Artículo publicado en "La Opinión de Tenerife" el 17 de abril de 2013
Esta semana he revivido la experiencia. El mismo tanatorio. La misma sala. La misma desolación. Esa sensación de orfandad que tan bien conozco. El llanto. El frío. El cansancio. El vacío. La nada.
Hasta ahora no había sido capaz de escribir una sola línea sobre la muerte de mi madre, a pesar de que partió de mi lado hace casi una década. Pero cuando estreché entre mis brazos a otras hijas de otra madre como la mía, el mismo tanatorio, la misma sala, la misma desolación, supe que lo haría.
De pronto, me visualicé frente a aquel féretro de antaño, un crucifijo como único testigo, agotada pero serena, contemplando a aquella dama rodeada de centros de flores que palidecían ante su belleza y su elegancia, aun después de muerta. En su rostro, la serenidad que reflejaba su entrega total por la familia, la satisfacción del deber cumplido, la capacidad de distinguir entre lo esencial y lo accesorio, la certeza de haber amado sin reservas. En mis oídos, el eco de su voz ya muda, regalándome infinidad de sabios consejos que me siguen acompañando todos los días de mi vida.

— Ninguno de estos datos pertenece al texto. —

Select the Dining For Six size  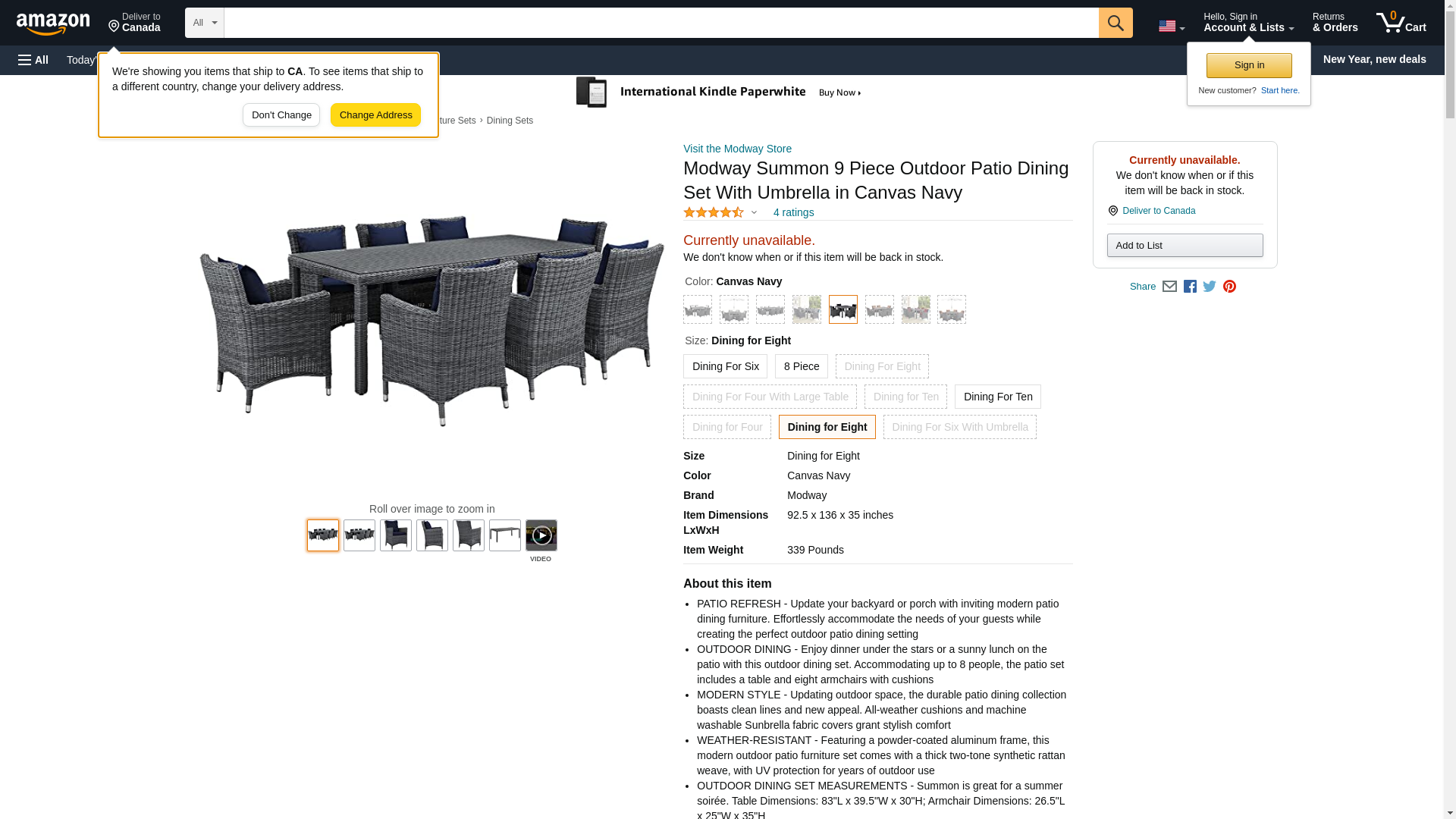(725, 366)
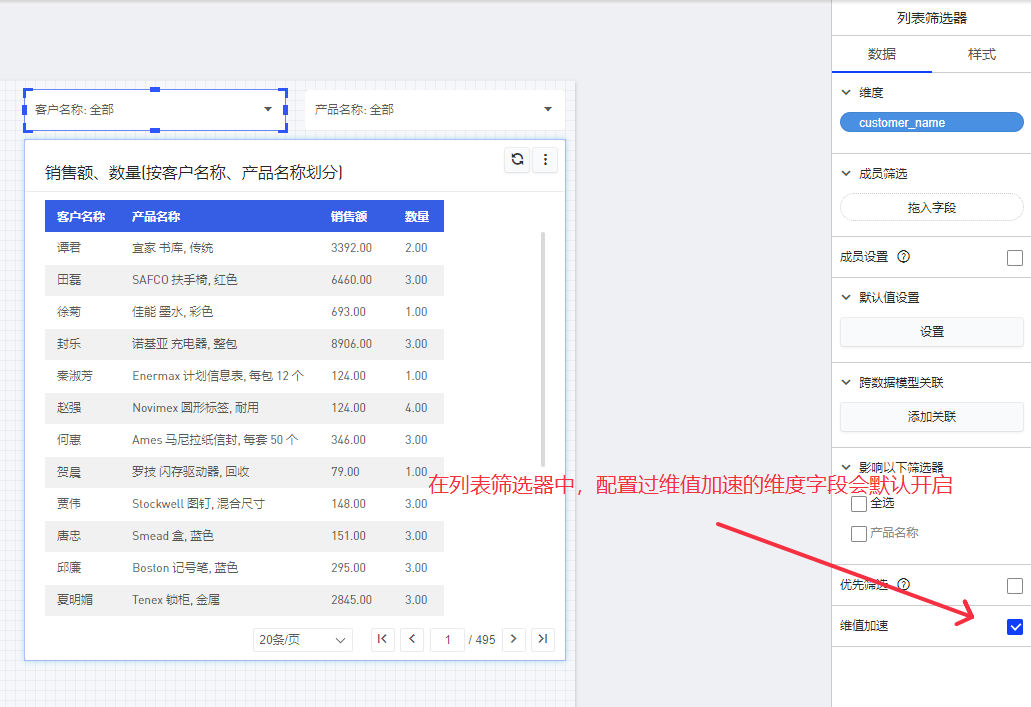
Task: Select the 数据 tab
Action: 881,54
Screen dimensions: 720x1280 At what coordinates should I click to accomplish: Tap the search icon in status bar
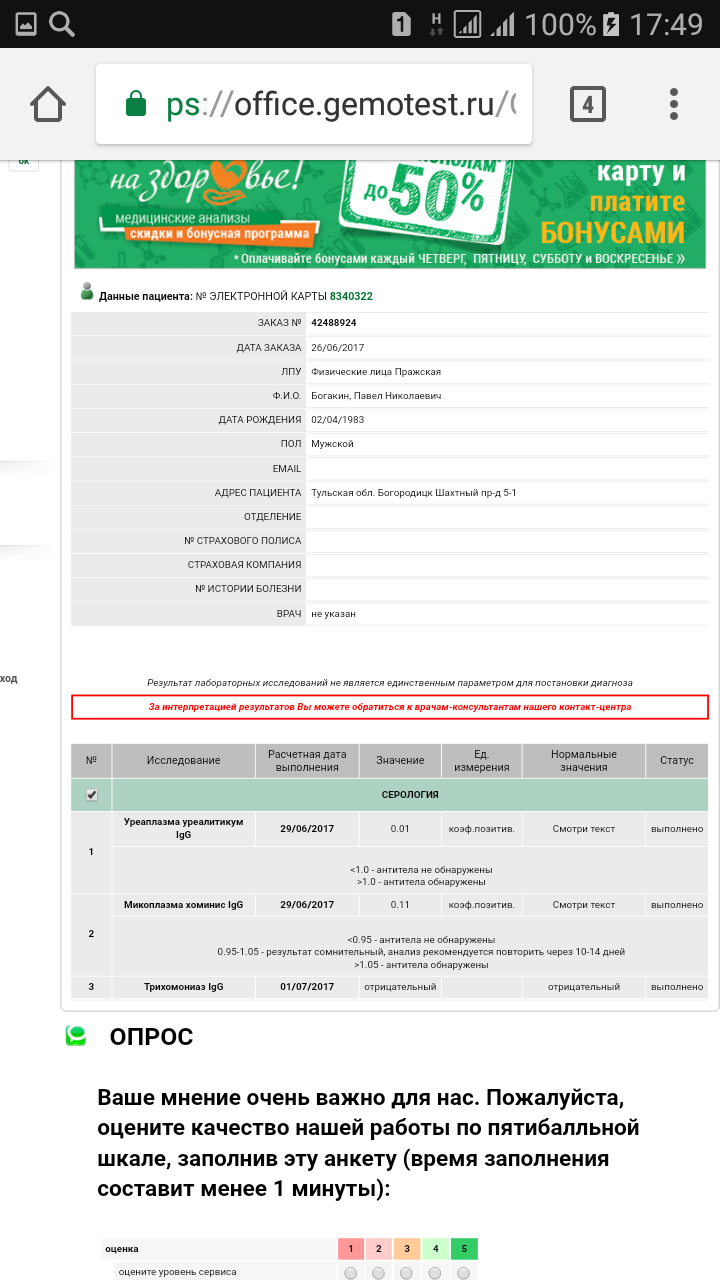(x=62, y=24)
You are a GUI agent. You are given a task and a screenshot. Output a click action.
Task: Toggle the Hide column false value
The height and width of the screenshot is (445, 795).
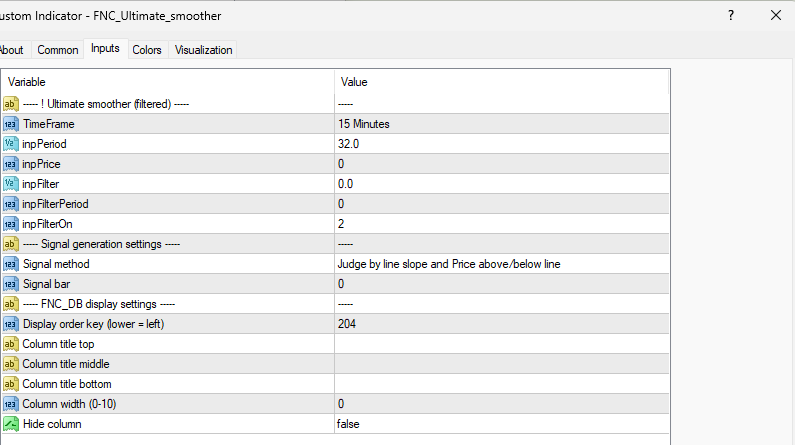click(500, 424)
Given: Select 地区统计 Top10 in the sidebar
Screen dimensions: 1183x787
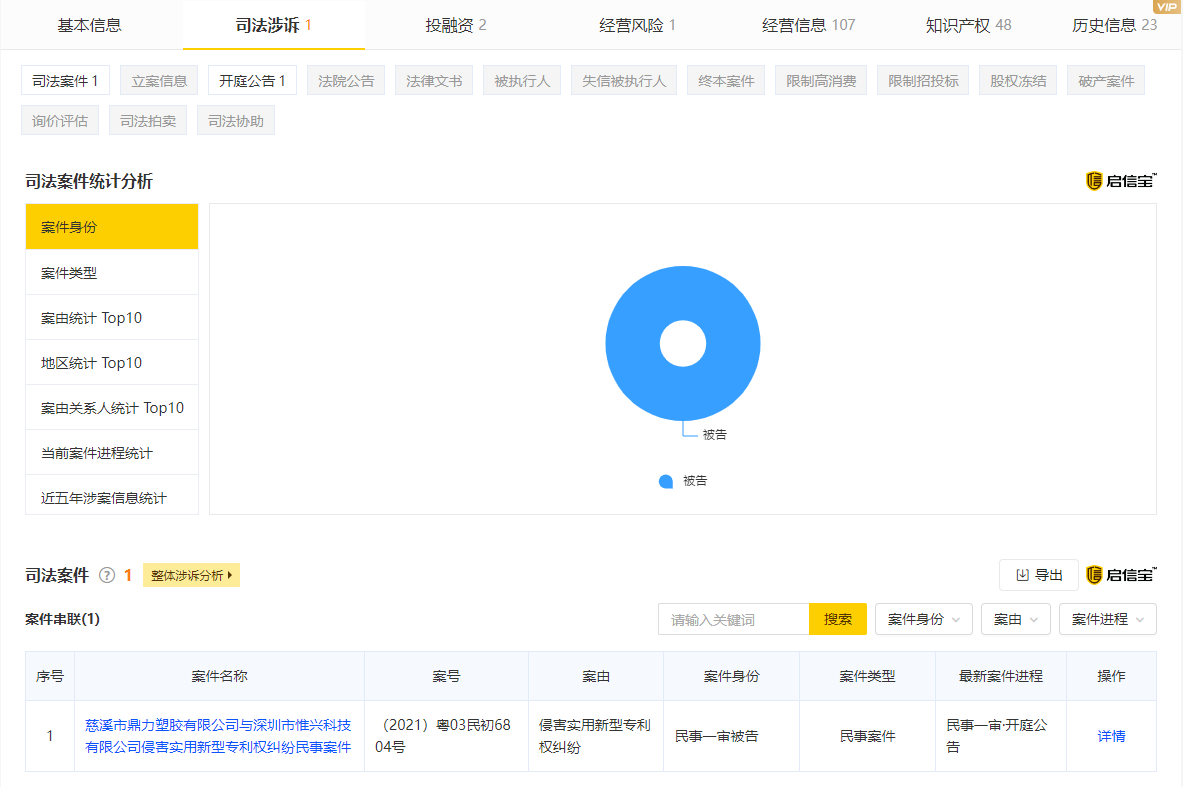Looking at the screenshot, I should pos(91,363).
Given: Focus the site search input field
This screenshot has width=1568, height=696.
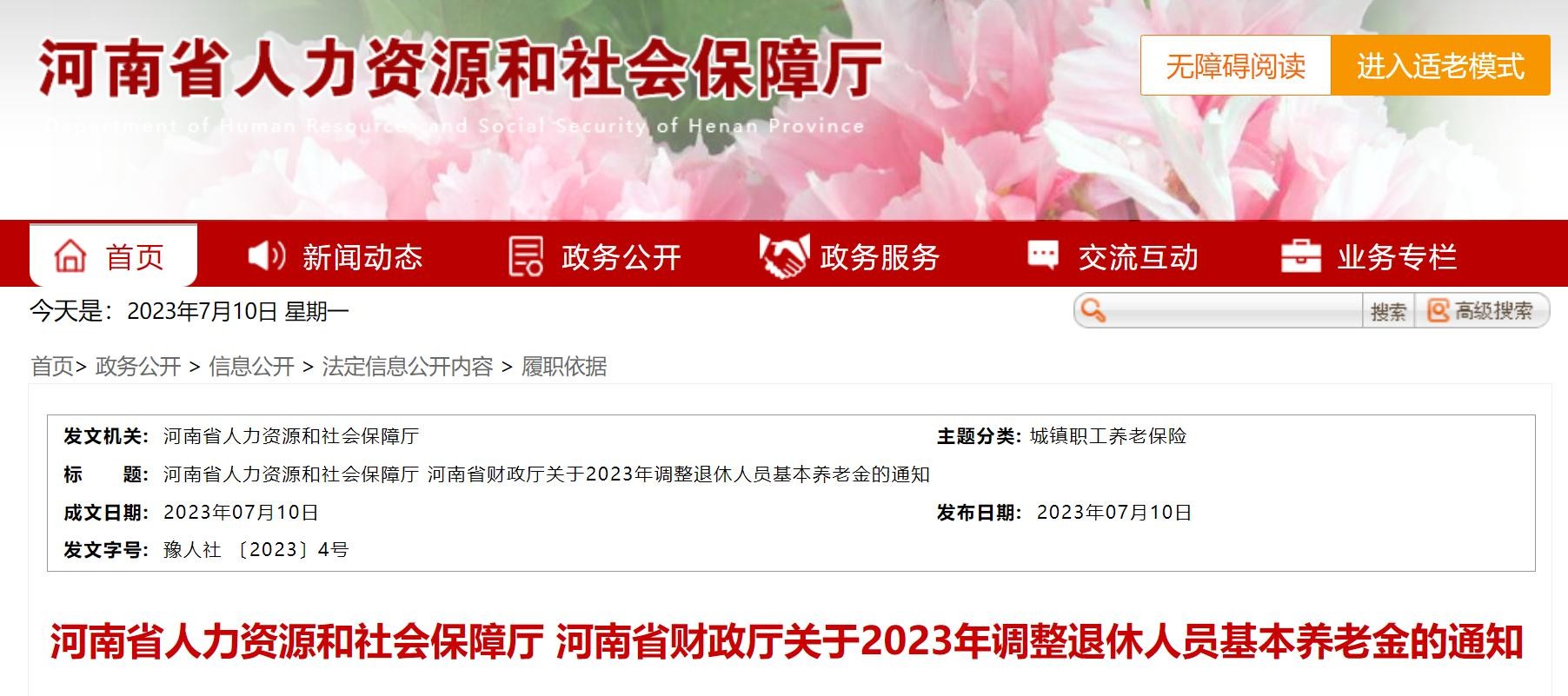Looking at the screenshot, I should [x=1232, y=311].
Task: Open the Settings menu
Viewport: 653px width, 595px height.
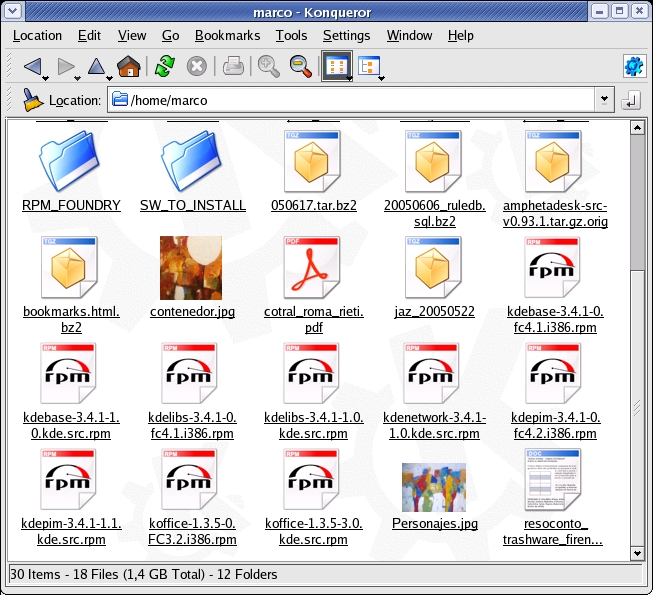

Supe que lo haría por ella y por tantas otras de sus congéneres anónimas, símbolos de una generación de posguerra estigmatizada por la falta de oportunidades. Hijas, hermanas, esposas, madres, abuelas, tías y amigas cuya trayectoria vital ausente de reproches merece ser contada. Esas mujeres que se han ido de este mundo dejándonos su experiencia como legado y su ejemplo como la herencia más preciada. Piedras angulares de un pasado necesario para el presente de los suyos y para el futuro de los nuestros.
Y supe que lo haría porque el amor no entiende de distancia ni de tiempo, porque mi deuda para con ella es infinita y porque sin su luz no sería ni sombra de lo que soy.
Se dice que no existe mayor dolor que enterrar a un hijo. Mirando a los míos de reojo mientras escribo estas líneas, estoy plenamente convencida de que así es. Se dice, asimismo, que separarnos definitivamente del ser que nos dio la vida equivale a cortar de un tajo ese cordón umbilical de carne y de metáfora que nos ha unido a sus entrañas desde el origen. Pero, en esta ocasión, no me mueve el convencimiento, sino la total seguridad que avala a quien ya ha pasado por ese trance.
Por ello, comparto al cien por cien la visión de la periodista y escritora Rosa Montero en su última obra “La ridícula idea de no volver a verte” cuando afirma que «sólo en los nacimientos y en las muertes se sale uno del tiempo. La Tierra detiene su rotación y las trivialidades en las que malgastamos las horas caen sobre el suelo como polvo de purpurina». Nunca un título dio en el clavo tan certeramente, porque la necesidad cada vez más imperiosa de su presencia se estrella contra la ridícula idea de no volver a verlas más que en sueños.